Last Tuesday morning, I sat at a table in the kitchen at Leigh Memorial Uniting Church in Parramatta. Clive and I go there every Tuesday morning at 8.30, when we can, not for breakfast, but as part of a group discussing the Bible readings for the coming Sunday. We sat there, just a few hundred metres away from where 15 year old Farhad had shot and killed a civilian police employee and had himself been shot. We sat and read the passage from Job whose cries of anguish at God’s apparent absence are searing. Where is God to be found? “If I go to the east, he is not there; if I go the west I do not find him. When he is at work in the north, I do not see him; when he turns to the south, I catch no glimpse of him.” says Job. Job has been in anguish. If only he could make his case to God, God would understand and Job would have some answer, be able to understand why things had gone so wrong for him. Some of us sitting at that table wanted to give in to the temptation to hurry through to a point where Job finds some kind of resolution to his suffering, even if it is not what he was looking for. The lectionary doesn’t let us do that. We were all still in state of shock at the shooting by such a young person, whose school was just around the corner. I thought to myself “How do I stand up and preach on this on Sunday?” Maybe we have all moved on, as we do so quickly, from those feelings. We seem to hear so many shocking things day by day. But I thought to myself “I can’t stand in that pulpit and look down across the people gathered in that congregation. I can’t be separated off by that height and that distance, because to stay true to today’s readings is painful and calls us to struggle together. If we are to wait and struggle in the apparent meaninglessness we all need to find a community where we can find even wordless support. A community of faith, which we are, is surely a place where we can be at our most vulnerable, questioning, doubting, fearing and know that that is all right, as well as being a place where we can sing and praise God and give thanks and hear words of life, grace, forgiveness, affirmation and liberation.

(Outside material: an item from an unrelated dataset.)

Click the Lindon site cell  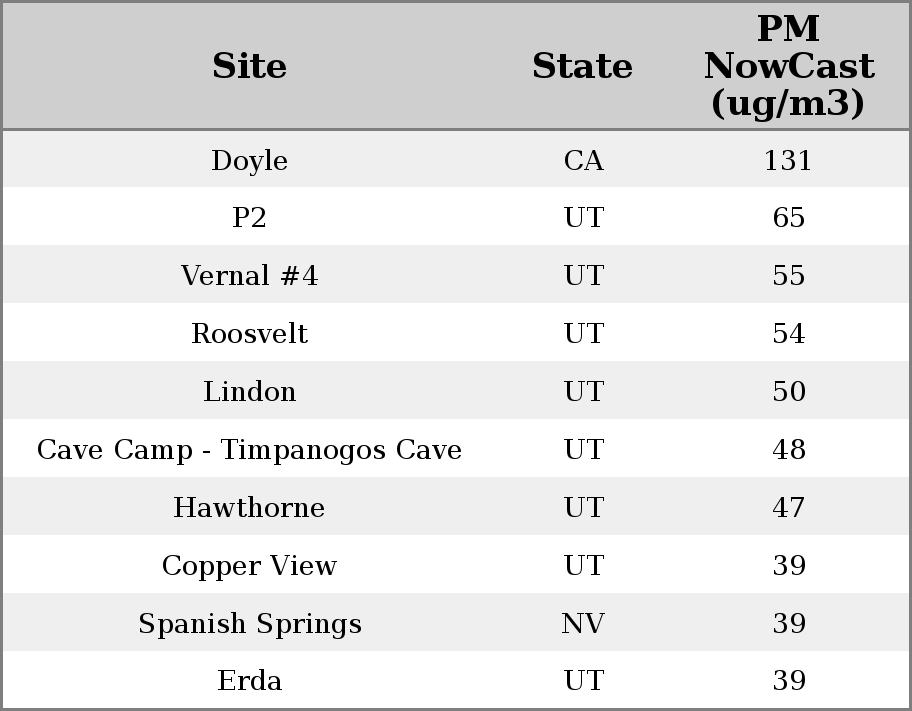tap(249, 392)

But it is hard to be drawn into this Job-space and to wait there. I wanted to choose to sing one of my favourite hymns, one that was sung for me decades ago on my last Sunday at St Giles Cathedral in Edinburgh before I got on a plane to fly to New Zealand, leaving family and friends: “You are before me Lord, you are behind”. “And if I take my flight into the dawn or if I dwell on ocean’s furthest shore, your mighty hand will rest upon me still and your right hand will guard me evermore.”  Job, or the lectionary, wouldn’t let me do that. So I am here with you in this space that carries echoes of emptiness and aloneness that is truly fearful. It is the Easter Saturday time, the time of waiting, not knowing what lies ahead. It is fearful because we know it is easy to lose our bearings, and, in our desire not to be stuck in our discomfort, to make a move which could make us more lost.

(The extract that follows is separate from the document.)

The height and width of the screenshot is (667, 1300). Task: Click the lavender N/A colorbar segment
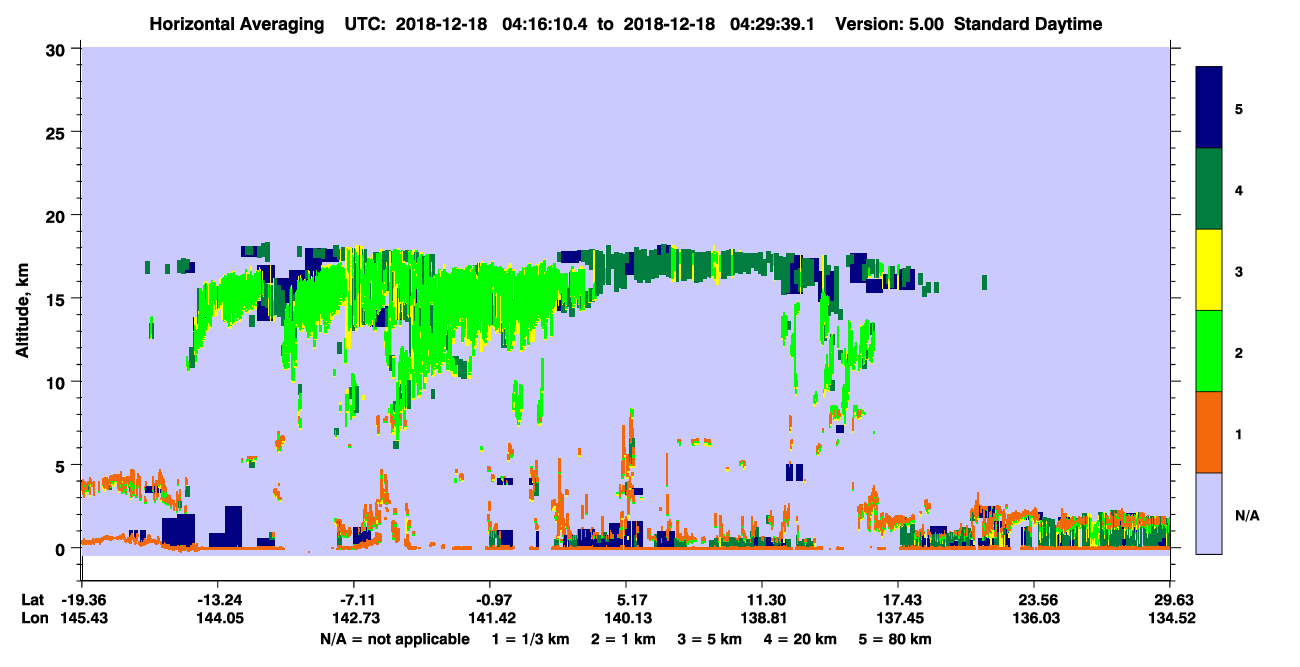1209,512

Many years ago I was driving with the family through the mountains in Scotland. It had snowed heavily, but the snow had stopped and the road had been re-opened. We were driving on a narrow road up a hill with a steep drop way down to our left. Suddenly the wind got up, it began to snow again and the wind blew snow down from the hillside to our right. We were enveloped in a white-out. It was quite terrifying, not just for what was happening but realising how quickly we lost any sense of direction. There was a total absence of any kind of markers at all, in time or space. We had no idea how long it might go on for, and clearly it was too dangerous to move. Now obviously we got through, and the white out, in the event, didn’t last very long. But it has become, for me, a kind of metaphor for absence. The nothingness of absence. And absence, as well as presence, is part of the human experience of God.
You may well say that God is never absent, that it is us who have got lost, gone astray, and maybe that is so, but for Job, it was not he who had got lost. It was God who was not to be found. The Psalm for today, which we didn’t read, is Psalm 22, those words which Jesus cried from the cross “My God, my God, why have you forsaken me?” Jesus knew about this absence.
The trouble is, there is often nothing obvious that we can do except to try and find the strength to wait through it until something changes, and to hold onto the faith that it will. That is why we need our community. Through the ups and downs of life for Church everywhere, there is that role that is so important, of carrying the flame of faith and keeping it alive in the good times and the flourishing places so that it may support and, as it were, lead through those who are facing tough times. It’s like the image in the well-loved hymn “Across each continent and island the dawn leads on another day, the voice of prayer is never silent, nor dies the strain of praise away.” “The sun that bids us rest is waking our friends beneath the western sky, and hour by hour fresh lips are making your wondrous doings heard on high”. At least that is what it feels it should be like, though, to be honest, I am not sure that it always works like that. But, when we can’t do much for ourselves, it does help to know that there are others who can. So we have to stay real in the times of absence and not allow fear to overwhelm us.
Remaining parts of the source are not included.